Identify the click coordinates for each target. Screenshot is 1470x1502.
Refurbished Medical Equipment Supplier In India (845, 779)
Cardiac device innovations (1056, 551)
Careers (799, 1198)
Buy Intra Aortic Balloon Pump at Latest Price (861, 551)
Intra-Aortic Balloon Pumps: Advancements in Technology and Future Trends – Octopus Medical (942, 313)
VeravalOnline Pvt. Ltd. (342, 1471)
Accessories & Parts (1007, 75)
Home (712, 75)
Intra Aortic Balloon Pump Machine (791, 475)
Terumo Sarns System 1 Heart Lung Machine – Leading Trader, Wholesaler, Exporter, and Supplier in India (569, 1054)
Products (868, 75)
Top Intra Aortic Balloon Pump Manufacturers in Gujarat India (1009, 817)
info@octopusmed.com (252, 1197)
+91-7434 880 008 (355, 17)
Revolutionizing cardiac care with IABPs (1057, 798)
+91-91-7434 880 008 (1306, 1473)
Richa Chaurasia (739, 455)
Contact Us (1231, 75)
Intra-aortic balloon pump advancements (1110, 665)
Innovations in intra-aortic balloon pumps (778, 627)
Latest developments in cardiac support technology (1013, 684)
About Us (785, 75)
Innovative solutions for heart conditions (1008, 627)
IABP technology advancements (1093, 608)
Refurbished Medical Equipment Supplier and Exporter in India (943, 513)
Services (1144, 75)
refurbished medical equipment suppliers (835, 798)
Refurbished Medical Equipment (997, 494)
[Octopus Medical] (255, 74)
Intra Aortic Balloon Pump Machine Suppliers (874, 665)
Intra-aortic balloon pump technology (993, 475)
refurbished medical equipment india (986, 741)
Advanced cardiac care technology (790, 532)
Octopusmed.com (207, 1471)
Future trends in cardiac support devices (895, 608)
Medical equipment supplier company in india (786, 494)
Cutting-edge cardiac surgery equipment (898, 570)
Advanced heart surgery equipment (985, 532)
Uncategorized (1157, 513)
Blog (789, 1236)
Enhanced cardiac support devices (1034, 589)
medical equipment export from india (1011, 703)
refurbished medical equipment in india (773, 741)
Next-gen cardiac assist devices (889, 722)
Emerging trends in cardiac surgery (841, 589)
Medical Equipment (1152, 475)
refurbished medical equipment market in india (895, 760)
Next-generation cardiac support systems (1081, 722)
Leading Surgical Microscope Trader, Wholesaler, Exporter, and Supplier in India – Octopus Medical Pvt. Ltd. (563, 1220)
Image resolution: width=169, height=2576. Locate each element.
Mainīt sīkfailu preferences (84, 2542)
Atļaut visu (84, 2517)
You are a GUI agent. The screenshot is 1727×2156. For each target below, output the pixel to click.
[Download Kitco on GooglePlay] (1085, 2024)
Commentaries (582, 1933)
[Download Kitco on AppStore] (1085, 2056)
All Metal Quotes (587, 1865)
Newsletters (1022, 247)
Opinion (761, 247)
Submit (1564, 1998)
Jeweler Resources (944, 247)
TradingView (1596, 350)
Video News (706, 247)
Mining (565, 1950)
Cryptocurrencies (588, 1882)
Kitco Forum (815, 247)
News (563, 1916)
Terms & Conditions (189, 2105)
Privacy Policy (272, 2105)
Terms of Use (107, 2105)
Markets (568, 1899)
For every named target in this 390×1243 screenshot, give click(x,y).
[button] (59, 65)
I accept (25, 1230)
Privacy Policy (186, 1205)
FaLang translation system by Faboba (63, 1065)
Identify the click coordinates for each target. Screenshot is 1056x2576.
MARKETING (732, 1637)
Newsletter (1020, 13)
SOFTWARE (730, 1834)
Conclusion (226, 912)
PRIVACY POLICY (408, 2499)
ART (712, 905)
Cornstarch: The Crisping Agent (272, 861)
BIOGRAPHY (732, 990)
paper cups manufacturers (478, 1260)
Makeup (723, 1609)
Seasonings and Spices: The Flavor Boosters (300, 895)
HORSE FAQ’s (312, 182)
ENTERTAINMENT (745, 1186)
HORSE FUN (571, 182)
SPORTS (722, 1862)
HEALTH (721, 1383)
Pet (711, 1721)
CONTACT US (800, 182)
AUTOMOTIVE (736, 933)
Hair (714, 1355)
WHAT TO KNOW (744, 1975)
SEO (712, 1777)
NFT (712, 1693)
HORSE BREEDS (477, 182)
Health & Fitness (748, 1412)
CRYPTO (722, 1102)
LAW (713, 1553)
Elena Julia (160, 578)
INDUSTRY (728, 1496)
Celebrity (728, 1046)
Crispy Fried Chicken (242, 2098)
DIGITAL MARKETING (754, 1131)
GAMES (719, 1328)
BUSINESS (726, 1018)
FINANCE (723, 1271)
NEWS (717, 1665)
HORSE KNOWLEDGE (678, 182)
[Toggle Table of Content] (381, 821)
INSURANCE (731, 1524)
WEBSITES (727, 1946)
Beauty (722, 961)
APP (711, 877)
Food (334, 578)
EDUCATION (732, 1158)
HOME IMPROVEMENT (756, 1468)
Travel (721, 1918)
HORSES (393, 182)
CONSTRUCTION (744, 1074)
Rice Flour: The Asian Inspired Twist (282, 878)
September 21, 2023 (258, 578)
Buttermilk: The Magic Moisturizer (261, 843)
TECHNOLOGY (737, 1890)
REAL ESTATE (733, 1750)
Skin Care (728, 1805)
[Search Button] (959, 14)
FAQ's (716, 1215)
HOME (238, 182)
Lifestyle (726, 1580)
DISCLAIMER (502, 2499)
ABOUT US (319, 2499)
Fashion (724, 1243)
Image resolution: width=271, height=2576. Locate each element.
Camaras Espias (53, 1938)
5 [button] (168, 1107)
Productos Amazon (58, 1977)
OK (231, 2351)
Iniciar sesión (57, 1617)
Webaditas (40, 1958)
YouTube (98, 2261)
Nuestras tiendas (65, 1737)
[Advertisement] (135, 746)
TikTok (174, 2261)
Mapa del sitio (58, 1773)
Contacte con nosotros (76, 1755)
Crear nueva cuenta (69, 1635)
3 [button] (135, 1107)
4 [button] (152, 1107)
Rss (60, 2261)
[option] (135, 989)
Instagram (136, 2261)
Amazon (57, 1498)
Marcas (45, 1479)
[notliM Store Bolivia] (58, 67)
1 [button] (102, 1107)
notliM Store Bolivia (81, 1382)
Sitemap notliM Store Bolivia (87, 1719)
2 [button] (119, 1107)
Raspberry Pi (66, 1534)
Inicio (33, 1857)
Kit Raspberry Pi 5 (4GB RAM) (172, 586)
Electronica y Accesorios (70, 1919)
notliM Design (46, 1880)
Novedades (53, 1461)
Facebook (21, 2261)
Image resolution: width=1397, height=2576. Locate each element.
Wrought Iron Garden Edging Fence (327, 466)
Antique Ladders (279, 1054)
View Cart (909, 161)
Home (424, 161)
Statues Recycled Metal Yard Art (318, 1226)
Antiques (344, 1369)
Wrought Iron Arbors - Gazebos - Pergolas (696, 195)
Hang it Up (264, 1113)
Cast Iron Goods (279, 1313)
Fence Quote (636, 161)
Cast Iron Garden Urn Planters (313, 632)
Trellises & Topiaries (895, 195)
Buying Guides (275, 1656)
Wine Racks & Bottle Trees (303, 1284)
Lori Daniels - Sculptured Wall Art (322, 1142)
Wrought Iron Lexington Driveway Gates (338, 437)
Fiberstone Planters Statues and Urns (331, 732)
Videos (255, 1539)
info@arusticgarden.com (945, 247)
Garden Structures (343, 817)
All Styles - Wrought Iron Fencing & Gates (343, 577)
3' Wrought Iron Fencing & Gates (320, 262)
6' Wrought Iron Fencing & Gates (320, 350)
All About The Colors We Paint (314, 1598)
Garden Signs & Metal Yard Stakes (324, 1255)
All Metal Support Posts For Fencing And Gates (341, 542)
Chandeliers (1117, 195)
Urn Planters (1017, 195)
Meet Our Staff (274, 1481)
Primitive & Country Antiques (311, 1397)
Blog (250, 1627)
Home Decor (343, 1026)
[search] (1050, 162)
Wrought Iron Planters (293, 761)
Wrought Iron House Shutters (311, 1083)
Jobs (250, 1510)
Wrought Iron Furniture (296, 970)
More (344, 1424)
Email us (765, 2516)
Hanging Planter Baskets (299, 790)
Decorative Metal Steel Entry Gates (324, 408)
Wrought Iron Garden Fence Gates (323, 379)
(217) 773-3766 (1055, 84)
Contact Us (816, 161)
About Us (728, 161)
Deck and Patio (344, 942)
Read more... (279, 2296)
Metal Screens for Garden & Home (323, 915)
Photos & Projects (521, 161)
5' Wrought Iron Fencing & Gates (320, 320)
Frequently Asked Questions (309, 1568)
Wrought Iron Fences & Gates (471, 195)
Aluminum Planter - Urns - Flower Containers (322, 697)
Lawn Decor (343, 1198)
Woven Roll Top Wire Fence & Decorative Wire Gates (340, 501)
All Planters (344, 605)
::::::::
Nothing but a number is wanted: how many lines in the records above include "target".

» **Exercise output**
4